LAVS
Filippo Sorcinelli
Métal hurlant
par Corto, le 5 juillet 2019
Parler d’un parfum, écrire à son sujet, demeure pour moi un exercice délicat et fragile dans la mesure où les années passées de sa propre existence, à tout le moins c’est mon cas, influent inéluctablement sur sa propre perception des choses nous environnant, et par voie de conséquence sur les odeurs et les parfums.
Mais ce qu’on perd en étonnement et en découverte à force de sentir et sentir, on le gagne peut-être en acuité à cerner l’essence même d’une création et par là même la décrire « à l’essentiel » sans être mesmérisé ou floué d’aucune façon.
L’encens a depuis toujours ma bienveillance dans le domaine de la parfumerie pointue qui semble néanmoins s’être peu à peu ouvert à un cercle moins étroit aujourd’hui.
D’Avignon à la Liturgie des heures de Jovoy, en passant par Bois d’encens d’Armani, Cardinal d’Heeley et Messe de minuit d’Etro ou encore Sahara noir de Tom Ford et Encens flamboyant de Goutal (j’en oublie, j’en passe, des meilleurs et des moins bons) l’odeur de la vieille pierre et de l’encens sacré, dans un style très catholique, est une sorte de pierre philosophale que je continue de pourchasser.
Je l’avais d’ailleurs évoqué dans ma critique de l’Eau Trois en 2011 (Dieu que le temps passe vite) qui m’apparaissait à l’époque le plus abouti en la matière.

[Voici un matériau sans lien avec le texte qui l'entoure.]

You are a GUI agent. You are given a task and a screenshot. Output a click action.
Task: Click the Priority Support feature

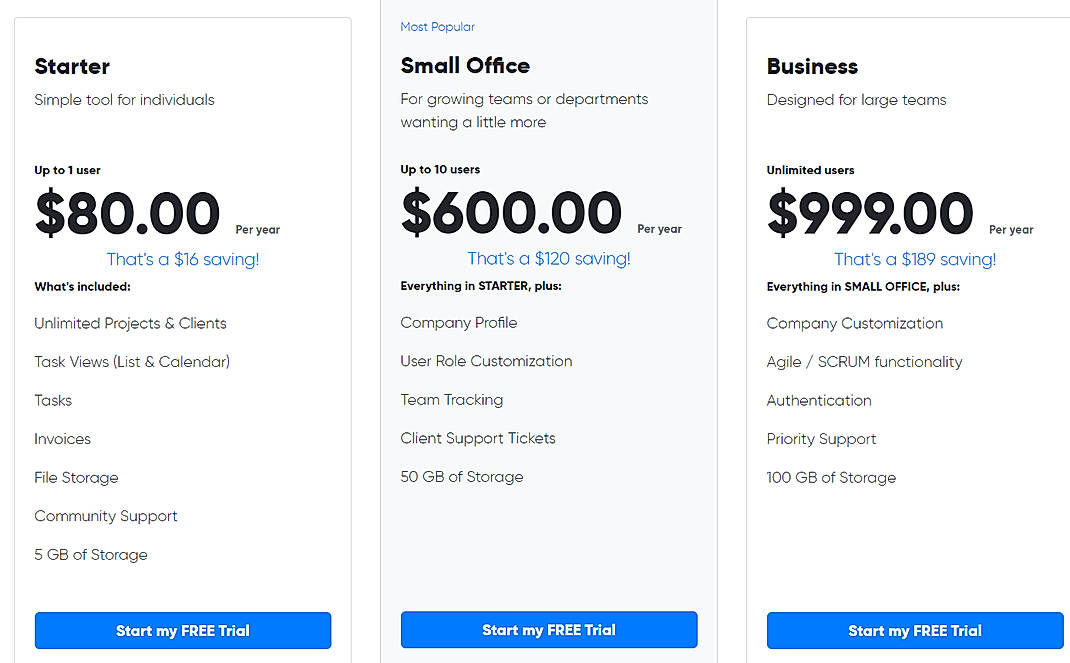(x=821, y=439)

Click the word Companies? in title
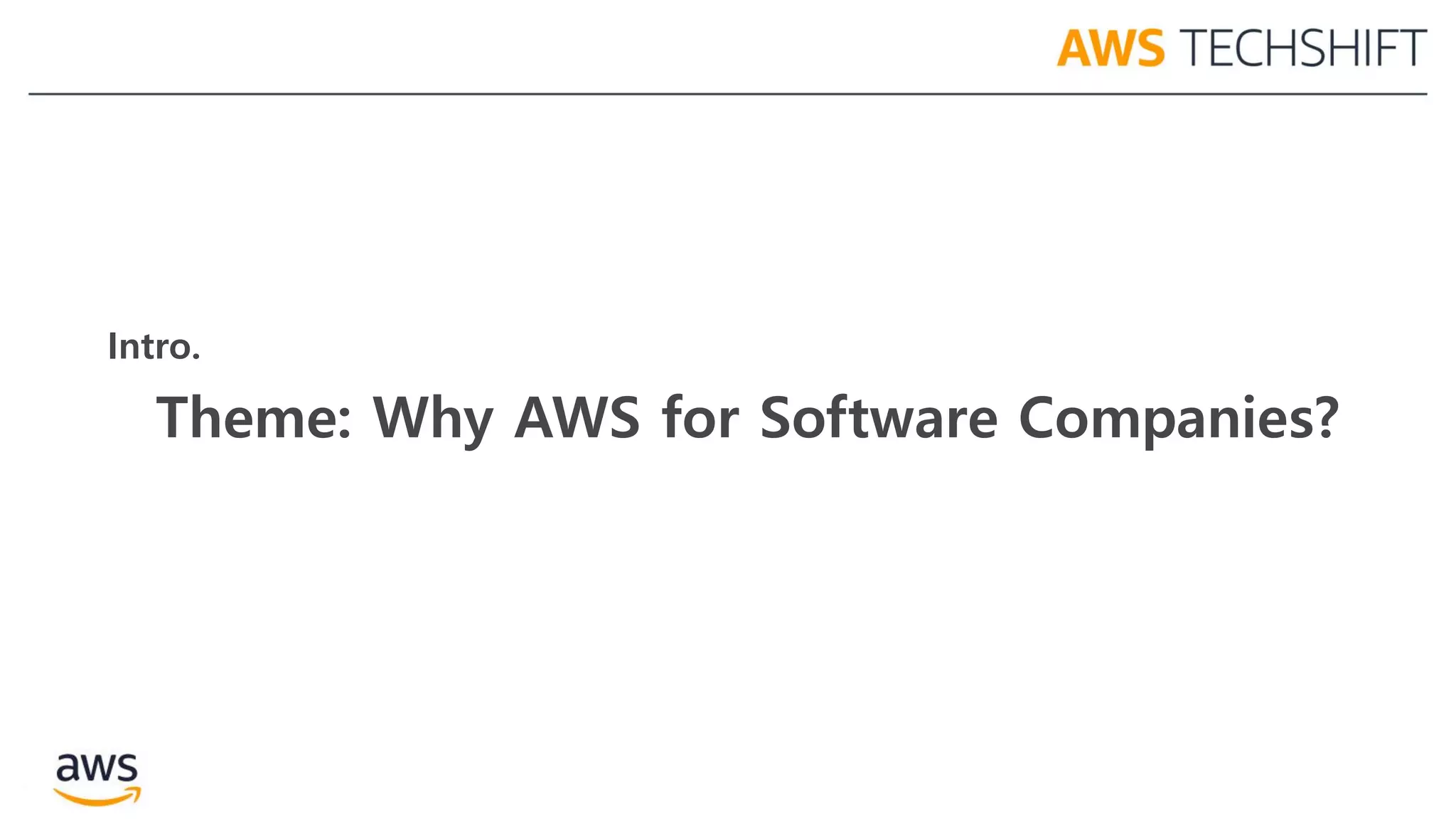click(x=1179, y=419)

L’est-il encore peut-être ? Je ne sais pas, je n’ai jamais eu l’occasion de le ressentir depuis et je le regrette (avis non dissimulé à Diptyque qui a tout bonnement supprimé tout échantillon sur ce seul parfum).
Depuis j’ai possédé avec un profond amour et une certaine ferveur le Bois d’encens, chef d’œuvre abouti pour qui cherche l’odeur d’une vieille chapelle perdue sur le python d’un rocher méditerranéen dans le sein de laquelle se mêlent encens processuel et odeur de pins et d’herbes autochtones.
Et puis, plus récemment, j’ai fait la découverte de LAVS de Filippo Sorcinelli (ex Unum).
La maison LAVS (L’Atelier di Vesti Sacre) créée par Filippo Sorcinelli en 2001 en Italie, a pour raison d’être originelle la réalisation de vêtements liturgiques, puis elle a proposé des dérivés, dont le parfum depuis 2011. Pour en savoir plus, inutile de radoter et je vous renvoie donc à l’article de Lauren Zaccaï sur notre site bien aimé.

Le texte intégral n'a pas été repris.